Exercise brief - Lines in the listing below that hold "logo" are the ones to copy.

Supplied records -
·····

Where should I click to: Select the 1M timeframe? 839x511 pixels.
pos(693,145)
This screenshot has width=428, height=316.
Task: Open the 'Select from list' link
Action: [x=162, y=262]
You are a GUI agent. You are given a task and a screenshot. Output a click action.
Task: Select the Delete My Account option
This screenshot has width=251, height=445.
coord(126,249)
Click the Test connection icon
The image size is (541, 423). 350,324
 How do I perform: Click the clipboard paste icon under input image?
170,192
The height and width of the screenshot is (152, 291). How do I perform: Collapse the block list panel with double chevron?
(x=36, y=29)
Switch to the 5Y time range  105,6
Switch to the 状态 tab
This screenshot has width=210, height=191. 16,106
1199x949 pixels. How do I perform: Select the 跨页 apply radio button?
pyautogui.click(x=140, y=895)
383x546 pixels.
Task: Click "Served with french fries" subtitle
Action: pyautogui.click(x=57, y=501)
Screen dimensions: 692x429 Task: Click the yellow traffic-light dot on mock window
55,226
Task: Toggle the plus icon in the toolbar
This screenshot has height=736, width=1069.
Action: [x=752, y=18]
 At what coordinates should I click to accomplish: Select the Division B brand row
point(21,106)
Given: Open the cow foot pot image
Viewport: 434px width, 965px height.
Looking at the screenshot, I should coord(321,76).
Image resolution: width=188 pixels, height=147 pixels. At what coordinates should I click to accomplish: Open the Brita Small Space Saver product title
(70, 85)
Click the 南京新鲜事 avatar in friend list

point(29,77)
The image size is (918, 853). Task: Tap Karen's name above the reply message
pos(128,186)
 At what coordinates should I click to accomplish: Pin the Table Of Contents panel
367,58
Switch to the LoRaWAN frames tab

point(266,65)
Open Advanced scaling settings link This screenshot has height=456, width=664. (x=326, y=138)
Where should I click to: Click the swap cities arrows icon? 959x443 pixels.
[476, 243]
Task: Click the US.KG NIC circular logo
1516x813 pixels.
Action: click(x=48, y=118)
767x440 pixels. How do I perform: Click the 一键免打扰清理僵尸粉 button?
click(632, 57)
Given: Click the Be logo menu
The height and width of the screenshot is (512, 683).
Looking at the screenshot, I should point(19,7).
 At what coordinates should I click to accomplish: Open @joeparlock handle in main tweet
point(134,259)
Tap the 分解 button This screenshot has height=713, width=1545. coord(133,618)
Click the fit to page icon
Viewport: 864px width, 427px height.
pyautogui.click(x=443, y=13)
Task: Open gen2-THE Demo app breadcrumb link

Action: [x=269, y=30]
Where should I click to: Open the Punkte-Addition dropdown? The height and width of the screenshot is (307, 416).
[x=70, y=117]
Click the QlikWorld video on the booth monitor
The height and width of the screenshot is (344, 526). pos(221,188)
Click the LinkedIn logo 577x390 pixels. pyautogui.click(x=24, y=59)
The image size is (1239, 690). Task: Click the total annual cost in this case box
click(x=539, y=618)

·····

Result -
Task: Click the US.KG NIC circular logo
Given: Click the Be logo menu
Click the LinkedIn logo 577x390 pixels. pyautogui.click(x=24, y=59)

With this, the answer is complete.